(Supplied records)

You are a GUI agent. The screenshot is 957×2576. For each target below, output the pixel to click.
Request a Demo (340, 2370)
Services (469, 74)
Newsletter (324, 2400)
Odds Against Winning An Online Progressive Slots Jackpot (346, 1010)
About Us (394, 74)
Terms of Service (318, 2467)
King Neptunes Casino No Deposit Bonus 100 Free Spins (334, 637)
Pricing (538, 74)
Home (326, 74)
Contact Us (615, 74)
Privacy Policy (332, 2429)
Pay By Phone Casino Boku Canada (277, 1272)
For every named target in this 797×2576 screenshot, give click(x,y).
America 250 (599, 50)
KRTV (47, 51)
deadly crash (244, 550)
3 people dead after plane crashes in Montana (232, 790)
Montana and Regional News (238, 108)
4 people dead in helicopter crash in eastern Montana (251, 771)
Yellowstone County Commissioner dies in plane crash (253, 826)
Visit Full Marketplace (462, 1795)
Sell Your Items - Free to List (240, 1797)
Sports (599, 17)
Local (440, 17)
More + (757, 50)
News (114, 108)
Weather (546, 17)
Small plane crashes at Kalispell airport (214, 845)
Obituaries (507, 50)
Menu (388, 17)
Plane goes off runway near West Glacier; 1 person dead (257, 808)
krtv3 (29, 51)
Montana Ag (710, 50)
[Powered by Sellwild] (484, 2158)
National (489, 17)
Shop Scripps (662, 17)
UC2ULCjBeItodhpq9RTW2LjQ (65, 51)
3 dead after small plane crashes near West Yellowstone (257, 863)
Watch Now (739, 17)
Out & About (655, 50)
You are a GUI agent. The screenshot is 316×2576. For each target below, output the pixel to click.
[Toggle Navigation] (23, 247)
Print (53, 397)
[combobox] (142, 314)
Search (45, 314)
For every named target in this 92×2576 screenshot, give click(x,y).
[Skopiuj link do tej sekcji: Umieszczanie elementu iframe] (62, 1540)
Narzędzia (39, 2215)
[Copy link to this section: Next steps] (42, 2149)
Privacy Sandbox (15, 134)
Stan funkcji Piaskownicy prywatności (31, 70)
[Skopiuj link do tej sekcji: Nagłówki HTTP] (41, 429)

(End Supplied records)

What to produce: Only the lines from the one with "Stan funkcji Piaskownicy prywatności (31, 70)" through the end of the material are wanted; copy them exactly, both ends included.

Exercise answer:
Stan funkcji Piaskownicy prywatności (31, 70)
[Skopiuj link do tej sekcji: Nagłówki HTTP] (41, 429)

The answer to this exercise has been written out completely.